WORK INSTRUCTION:
Output the number of lines in the material below containing "legend" and nothing more.

DATA TO USE:

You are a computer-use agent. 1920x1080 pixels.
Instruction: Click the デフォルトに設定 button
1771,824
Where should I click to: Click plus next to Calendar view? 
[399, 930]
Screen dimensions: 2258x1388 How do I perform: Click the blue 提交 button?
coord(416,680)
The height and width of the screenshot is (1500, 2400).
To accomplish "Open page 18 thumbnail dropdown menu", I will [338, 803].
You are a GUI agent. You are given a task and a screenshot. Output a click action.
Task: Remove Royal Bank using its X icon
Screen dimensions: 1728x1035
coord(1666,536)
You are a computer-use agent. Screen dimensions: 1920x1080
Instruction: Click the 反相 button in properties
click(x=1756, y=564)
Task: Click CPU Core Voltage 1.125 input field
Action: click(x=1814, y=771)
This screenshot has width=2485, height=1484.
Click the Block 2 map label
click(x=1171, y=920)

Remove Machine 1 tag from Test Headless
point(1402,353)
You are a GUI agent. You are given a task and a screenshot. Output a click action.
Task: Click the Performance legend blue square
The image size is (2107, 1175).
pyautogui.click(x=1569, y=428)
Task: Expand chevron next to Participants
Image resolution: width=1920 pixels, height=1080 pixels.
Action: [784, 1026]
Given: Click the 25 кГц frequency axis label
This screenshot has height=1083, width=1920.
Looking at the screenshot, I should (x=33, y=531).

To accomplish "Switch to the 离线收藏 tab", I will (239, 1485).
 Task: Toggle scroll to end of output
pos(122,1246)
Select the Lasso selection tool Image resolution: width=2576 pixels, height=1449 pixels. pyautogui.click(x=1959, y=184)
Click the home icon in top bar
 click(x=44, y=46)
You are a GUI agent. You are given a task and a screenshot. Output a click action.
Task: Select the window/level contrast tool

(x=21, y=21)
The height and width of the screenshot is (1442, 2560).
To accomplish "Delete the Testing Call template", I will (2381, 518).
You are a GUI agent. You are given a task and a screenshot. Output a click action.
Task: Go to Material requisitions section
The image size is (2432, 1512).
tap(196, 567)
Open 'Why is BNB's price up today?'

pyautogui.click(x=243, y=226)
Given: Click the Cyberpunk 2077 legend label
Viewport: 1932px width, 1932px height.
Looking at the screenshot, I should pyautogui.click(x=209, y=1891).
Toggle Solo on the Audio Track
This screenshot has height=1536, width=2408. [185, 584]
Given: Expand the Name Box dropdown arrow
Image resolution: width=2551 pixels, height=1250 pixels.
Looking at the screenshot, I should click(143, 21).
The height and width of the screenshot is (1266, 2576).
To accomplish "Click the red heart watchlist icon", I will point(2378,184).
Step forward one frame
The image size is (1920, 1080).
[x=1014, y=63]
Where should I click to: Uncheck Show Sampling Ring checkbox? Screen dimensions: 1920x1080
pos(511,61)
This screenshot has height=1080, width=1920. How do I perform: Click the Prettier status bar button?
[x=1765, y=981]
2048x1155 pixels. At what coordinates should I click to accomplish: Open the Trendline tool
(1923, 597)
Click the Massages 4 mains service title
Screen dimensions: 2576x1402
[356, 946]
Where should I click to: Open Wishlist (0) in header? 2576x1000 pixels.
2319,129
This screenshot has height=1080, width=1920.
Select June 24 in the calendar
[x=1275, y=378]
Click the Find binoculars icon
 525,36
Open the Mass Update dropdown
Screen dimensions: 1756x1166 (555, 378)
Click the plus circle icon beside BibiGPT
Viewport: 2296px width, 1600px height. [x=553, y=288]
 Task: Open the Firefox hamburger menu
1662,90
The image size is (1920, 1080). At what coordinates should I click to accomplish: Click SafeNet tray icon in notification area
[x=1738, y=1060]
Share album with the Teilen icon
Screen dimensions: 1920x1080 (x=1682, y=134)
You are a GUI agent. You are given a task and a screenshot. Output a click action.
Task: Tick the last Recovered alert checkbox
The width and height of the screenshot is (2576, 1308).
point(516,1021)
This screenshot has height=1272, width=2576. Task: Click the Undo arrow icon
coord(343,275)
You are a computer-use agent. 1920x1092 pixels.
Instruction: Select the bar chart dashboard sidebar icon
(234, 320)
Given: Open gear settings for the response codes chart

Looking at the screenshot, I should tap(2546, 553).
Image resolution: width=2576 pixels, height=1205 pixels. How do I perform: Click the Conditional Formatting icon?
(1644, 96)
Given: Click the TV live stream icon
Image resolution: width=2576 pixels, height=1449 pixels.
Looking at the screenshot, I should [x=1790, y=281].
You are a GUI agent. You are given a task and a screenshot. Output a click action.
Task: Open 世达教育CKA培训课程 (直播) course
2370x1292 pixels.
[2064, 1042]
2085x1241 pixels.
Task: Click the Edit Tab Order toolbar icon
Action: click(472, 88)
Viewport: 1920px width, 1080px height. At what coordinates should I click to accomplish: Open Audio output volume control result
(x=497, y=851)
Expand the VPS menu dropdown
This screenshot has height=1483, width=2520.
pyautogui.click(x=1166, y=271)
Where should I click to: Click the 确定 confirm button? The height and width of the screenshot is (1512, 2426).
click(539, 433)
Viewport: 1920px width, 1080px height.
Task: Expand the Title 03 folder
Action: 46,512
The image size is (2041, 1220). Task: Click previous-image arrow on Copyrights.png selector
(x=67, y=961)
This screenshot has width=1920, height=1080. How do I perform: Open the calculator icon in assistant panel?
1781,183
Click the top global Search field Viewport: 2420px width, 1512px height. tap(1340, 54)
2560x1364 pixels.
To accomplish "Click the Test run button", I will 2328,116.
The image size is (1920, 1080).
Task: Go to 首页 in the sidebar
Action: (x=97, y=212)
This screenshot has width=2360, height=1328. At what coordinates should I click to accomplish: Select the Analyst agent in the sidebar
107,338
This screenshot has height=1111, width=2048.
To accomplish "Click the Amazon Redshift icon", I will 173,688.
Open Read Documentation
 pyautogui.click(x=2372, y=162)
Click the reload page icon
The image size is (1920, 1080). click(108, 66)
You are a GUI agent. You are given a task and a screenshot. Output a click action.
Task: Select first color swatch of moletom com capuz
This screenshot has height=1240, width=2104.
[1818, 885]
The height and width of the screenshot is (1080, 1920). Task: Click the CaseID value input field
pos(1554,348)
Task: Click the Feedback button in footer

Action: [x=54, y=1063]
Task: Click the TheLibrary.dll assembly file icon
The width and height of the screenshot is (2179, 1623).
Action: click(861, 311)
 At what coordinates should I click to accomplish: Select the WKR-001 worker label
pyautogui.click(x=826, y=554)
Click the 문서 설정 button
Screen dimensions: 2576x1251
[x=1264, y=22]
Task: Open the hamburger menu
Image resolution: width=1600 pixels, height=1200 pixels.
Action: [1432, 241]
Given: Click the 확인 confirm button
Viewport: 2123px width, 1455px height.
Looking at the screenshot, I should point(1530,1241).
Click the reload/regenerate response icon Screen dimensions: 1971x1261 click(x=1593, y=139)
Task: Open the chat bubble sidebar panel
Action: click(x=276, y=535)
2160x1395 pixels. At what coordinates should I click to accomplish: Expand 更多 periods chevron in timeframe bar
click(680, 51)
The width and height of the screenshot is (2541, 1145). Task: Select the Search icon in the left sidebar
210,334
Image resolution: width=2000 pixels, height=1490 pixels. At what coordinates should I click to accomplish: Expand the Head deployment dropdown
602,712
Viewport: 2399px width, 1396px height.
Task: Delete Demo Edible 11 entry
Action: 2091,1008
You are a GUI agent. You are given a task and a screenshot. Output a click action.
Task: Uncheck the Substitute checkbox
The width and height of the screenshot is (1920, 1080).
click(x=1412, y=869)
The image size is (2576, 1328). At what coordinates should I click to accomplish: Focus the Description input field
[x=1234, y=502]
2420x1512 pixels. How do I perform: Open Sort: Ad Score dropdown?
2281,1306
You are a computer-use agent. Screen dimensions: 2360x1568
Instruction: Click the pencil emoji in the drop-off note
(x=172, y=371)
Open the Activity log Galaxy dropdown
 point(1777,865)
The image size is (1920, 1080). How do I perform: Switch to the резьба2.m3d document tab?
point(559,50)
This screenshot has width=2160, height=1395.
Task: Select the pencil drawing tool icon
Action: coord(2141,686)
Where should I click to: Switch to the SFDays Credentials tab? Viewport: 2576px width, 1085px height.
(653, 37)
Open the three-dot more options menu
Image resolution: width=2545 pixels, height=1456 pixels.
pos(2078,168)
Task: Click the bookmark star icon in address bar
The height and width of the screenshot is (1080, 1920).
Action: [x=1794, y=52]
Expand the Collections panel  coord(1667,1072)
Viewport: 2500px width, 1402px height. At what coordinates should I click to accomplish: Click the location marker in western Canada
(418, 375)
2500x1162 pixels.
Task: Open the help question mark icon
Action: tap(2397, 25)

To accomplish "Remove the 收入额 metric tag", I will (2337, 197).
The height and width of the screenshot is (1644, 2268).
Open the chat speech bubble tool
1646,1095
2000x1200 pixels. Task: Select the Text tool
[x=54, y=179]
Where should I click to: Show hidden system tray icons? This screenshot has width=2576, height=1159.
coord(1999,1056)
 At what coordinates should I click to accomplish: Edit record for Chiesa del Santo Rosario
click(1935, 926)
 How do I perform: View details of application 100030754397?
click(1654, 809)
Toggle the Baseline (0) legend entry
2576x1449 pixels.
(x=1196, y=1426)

ANSWER TO THIS EXERCISE:
3